As mulheres são mães, irmãs, amantes, escravas, índias, anjos, criaturas
divinas, Evas, crianças, loucas, virgens, prostitutas, professoras,
trabalhadoras.... Ao construir, nos romances, as imagens de mulheres, B.
Guimarães não deixa de explicitar os aspectos relacionados à sua educação e, ao
fazê-lo, configura um certo modelo de educação feminina para a época. Tal
modelo, bastante complexo, contrasta muitas vezes com aquele comumente
vulgarizado pela literatura acadêmica como incluindo apenas, quando muito, o
ler, escrever e costurar. Nos livros de B. Guimarães as mulheres sabem mais ler
do que escrever, apesar de muitas das heroínas dominarem ambas as competências,
e todas sabem costurar; mas a educação das mulheres, como veremos, abrange
muito mais do que isto.
Iniciemos
pela escrava Isaura. Em certo momento do livro, Malvina, a esposa de Leôncio,
repreendendo a Isaura por seu canto triste, diz:
“Não gosto
que a cantes, não, Isaura. Hão de pensar, que é maltratada, que és uma escrava
infeliz, vítima de senhores bárbaros e cruéis. Entretanto, passas aqui uma
vida, que faria inveja a muita gente livre. Gozas da estima de teus senhores.
Deram-lhe uma educação, como não tiveram muitas ricas ilustres damas que
conheço”. (Isaura. p. 10)
O que seria,
no entanto, tal educação? Comentando que a mulher do comendador cuidou da
educação de Isaura, diz-se:
“À medida
que a menina foi crescendo e entrando em idade de aprender, foi-lhe ela mesma
ensinando a ler e escrever, a coser e a rezar.
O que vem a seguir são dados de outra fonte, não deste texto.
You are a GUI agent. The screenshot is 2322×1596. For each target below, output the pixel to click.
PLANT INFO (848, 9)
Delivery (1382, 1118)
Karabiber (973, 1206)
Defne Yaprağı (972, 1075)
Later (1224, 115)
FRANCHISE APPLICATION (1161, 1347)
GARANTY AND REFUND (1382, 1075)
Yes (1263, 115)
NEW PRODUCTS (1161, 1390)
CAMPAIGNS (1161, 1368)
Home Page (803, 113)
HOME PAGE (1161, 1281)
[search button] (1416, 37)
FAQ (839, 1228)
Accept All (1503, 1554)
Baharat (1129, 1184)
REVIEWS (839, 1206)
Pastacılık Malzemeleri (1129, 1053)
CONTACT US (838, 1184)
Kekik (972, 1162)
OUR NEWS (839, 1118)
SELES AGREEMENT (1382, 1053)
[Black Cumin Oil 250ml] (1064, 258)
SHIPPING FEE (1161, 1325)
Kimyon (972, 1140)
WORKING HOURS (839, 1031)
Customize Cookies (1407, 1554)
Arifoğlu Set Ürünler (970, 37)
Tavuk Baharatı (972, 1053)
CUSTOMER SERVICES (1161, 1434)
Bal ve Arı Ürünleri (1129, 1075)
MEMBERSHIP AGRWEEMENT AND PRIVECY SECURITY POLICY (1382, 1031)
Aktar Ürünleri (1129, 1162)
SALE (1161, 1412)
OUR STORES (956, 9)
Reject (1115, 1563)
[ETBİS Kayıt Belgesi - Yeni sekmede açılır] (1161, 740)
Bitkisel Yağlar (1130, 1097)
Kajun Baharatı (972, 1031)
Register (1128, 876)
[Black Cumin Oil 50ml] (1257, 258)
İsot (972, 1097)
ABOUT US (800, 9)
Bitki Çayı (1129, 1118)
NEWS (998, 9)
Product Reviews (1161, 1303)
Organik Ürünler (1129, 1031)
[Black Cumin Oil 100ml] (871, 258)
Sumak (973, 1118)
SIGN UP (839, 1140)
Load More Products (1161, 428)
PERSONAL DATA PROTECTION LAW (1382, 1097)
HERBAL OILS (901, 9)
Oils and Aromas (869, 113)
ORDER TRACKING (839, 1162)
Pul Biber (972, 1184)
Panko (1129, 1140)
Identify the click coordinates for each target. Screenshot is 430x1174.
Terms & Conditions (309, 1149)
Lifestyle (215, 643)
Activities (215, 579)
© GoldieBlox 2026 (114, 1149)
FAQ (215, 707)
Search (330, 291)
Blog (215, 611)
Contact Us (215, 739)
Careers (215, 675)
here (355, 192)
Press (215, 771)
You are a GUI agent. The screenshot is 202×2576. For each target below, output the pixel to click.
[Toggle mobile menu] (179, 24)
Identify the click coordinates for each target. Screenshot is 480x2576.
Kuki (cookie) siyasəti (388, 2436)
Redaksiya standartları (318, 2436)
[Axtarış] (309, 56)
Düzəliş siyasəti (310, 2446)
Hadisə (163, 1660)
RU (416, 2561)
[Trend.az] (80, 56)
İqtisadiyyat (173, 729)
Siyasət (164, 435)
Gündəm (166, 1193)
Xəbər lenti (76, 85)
Mais tarde procurou-lhe também
mestres de música, de dança, de italiano, de francês, de desenho, comprou-lhe
livros, e empenhou-se enfim em dar à menina a mais esmerada e fina educação,
como faria com uma filha querida.” (Isaura. p. 17)
No caso de
Isaura, uma escrava, no entanto, como se poderia prever, a educação poderia ser
vista, por alguns, como um perigo. Pelo menos para Leôncio, era. Assim, depois
de Isaura dizer que não lhe faltarão meios e coragem de ficar livre do seu
senhor, o próprio Leôncio, como se sabe, este diz: “Eis o proveito que se tira
de dar educação a tais criaturas! Bem mostras, que és uma escrava, que vives de
tocar piano e ler romances. Ainda bem que me prevenistes; eu saberei gelar a
ebulição desse cérebro escaldado.”(ISAURA. p. 74)
Em outros
romances também se fala da educação da mulheres. Lúcia, de O garimpeiro, sabe
ler e escrever e utiliza tais competência para se comunicar, às escondidas, com
seu amado Elias, o qual sabe ler, escrever e contabilidade, lê Rousseau e sabe
a história das cavalhadas, dentre outros assuntos.
Também no
romance A filha do fazendeiro, explicita-se como se deu a educação da heroina:
“Além das
perfeições que recebera da natureza, Paulina tinha tido uma educação acurada e
a mais completa que naqueles tempos em nosso país se podia dar a uma menina.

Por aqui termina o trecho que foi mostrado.